*SUPPLIED MATERIAL*
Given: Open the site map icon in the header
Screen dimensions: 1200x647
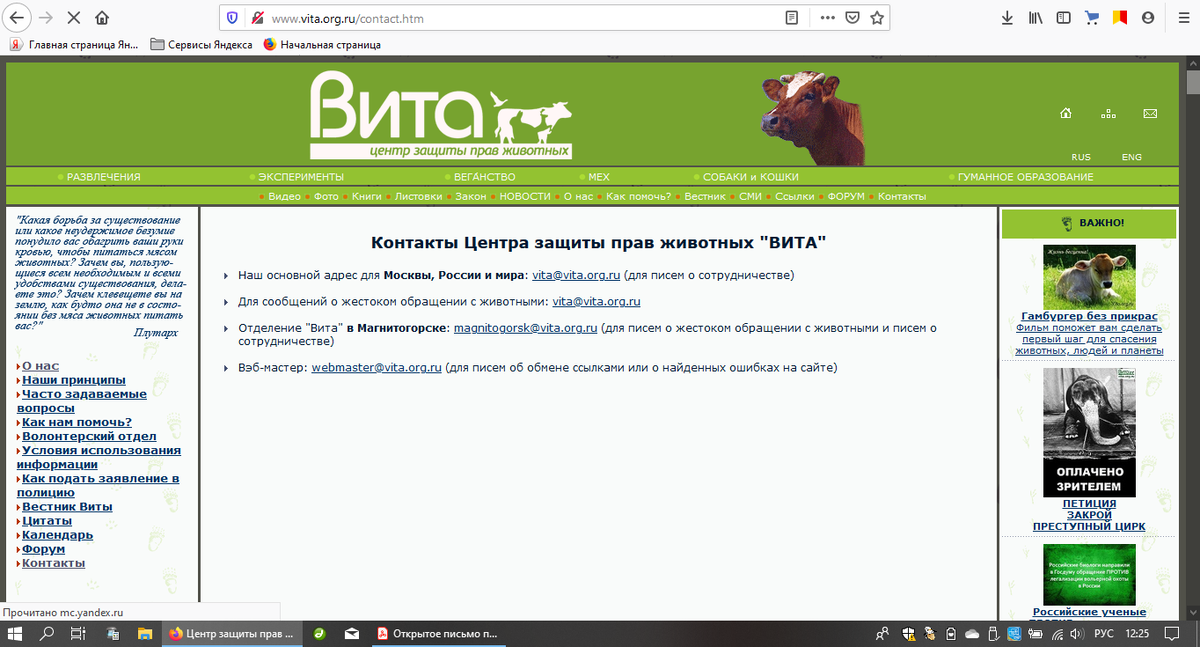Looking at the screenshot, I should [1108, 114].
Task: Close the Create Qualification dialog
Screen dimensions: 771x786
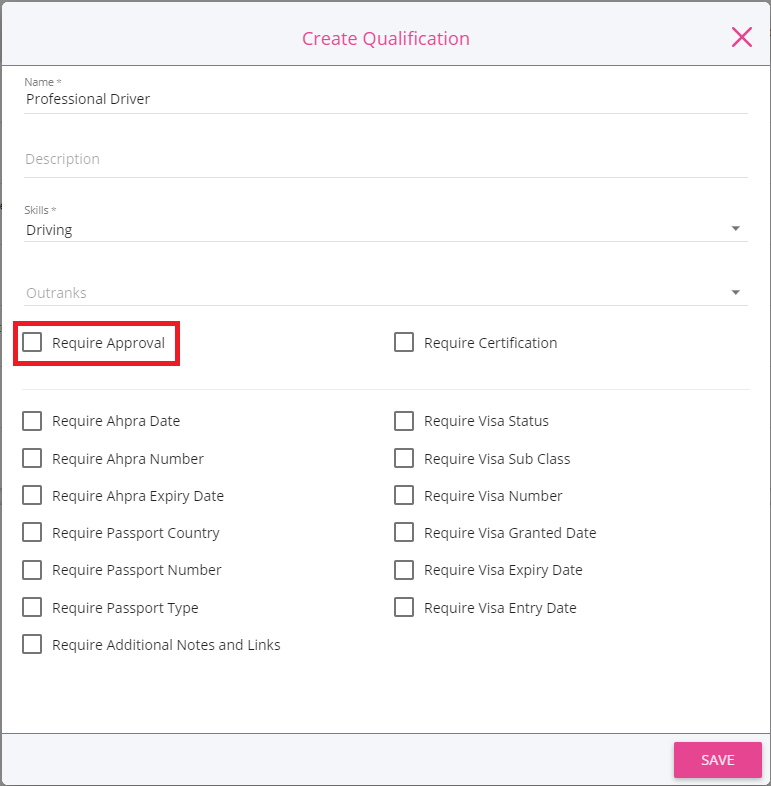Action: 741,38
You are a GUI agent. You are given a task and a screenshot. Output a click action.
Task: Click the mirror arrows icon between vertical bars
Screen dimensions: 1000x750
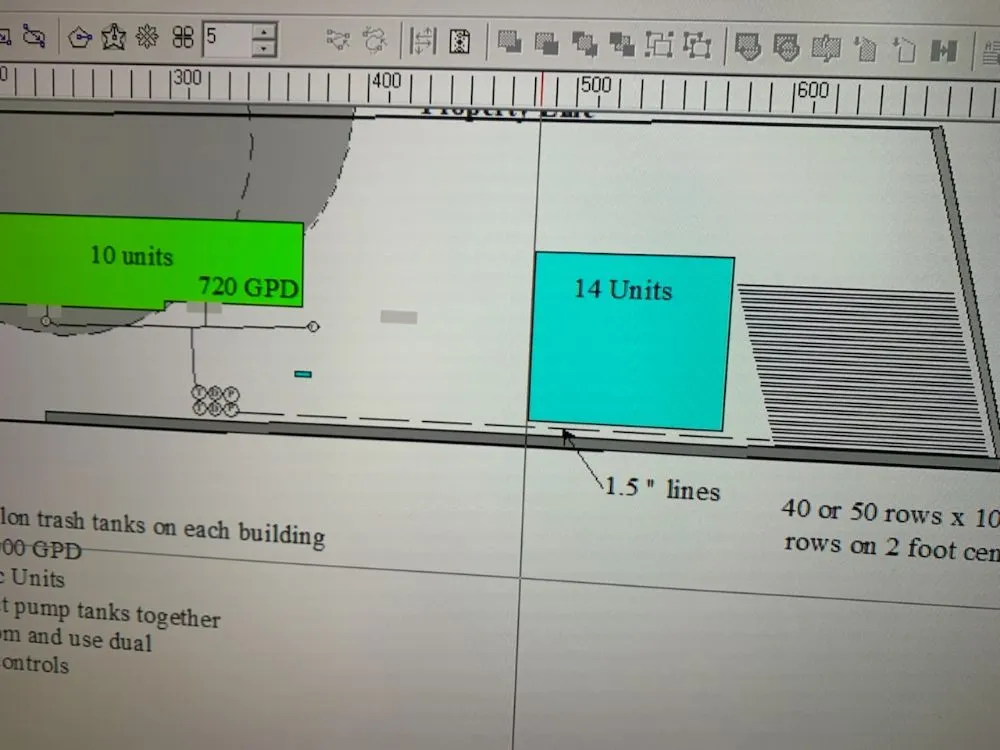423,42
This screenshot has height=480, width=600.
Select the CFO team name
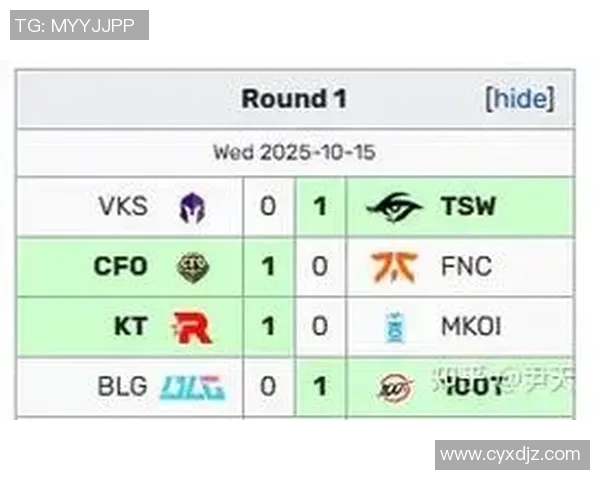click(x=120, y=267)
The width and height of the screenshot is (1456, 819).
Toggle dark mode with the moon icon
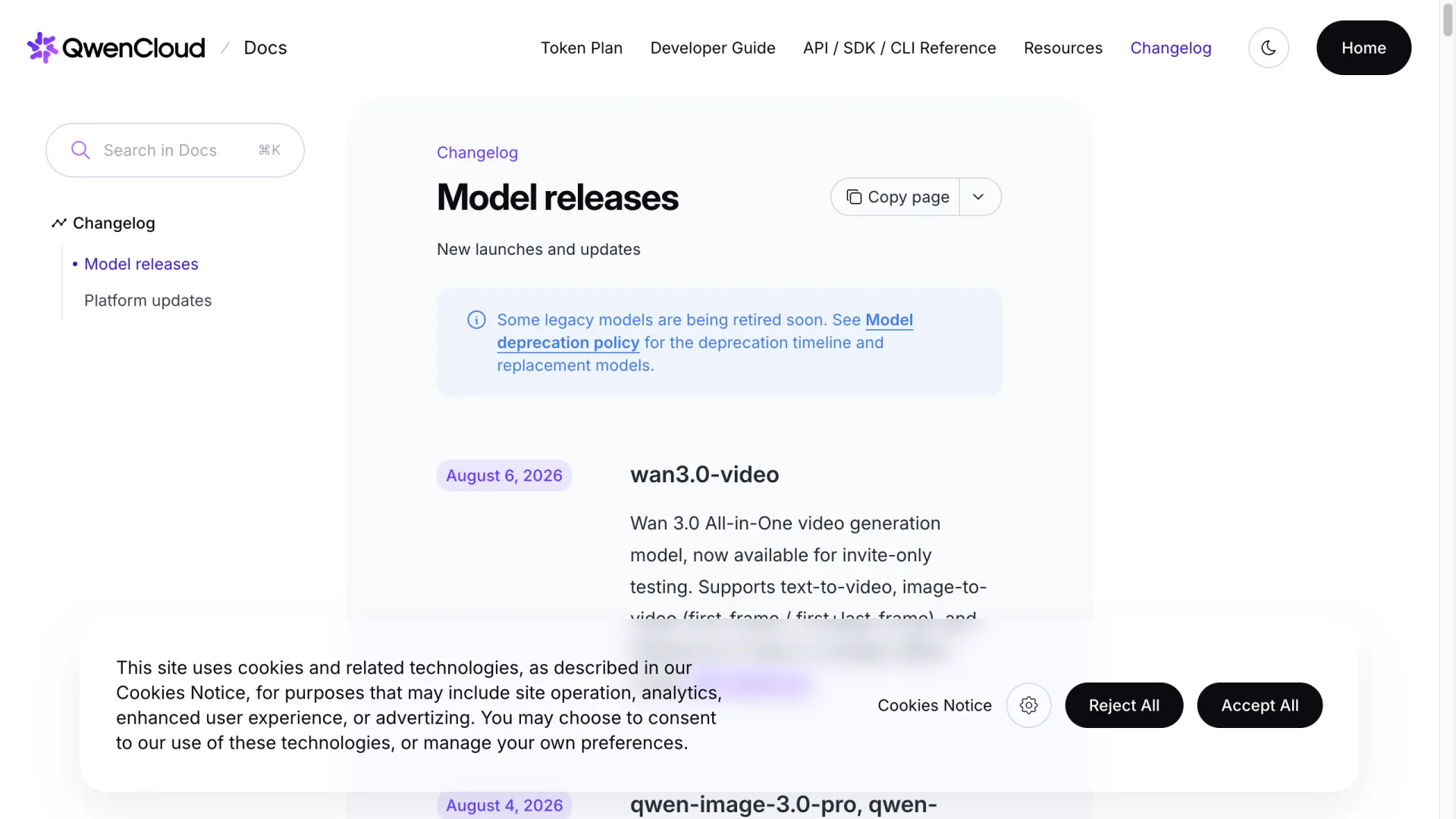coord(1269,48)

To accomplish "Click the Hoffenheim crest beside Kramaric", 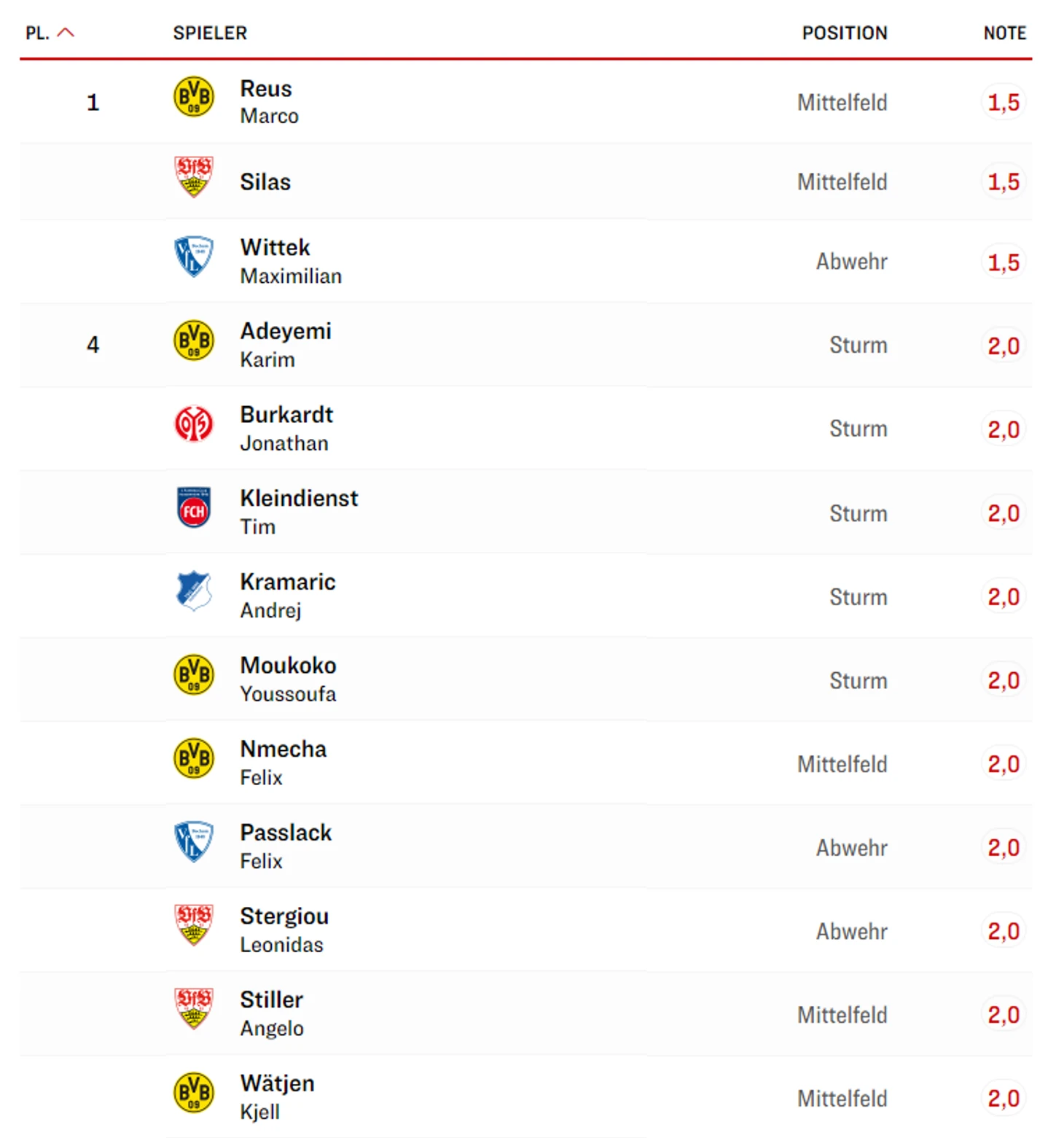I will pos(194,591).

*DIRECTIVE*
Which lines of the material above contain the string "dimensions"? Copy every such line in full. Case counts.

*ANSWER TO THIS EXERCISE*
Screen dimensions: 1200x647
Screen dimensions: 771x786
Screen dimensions: 1000x750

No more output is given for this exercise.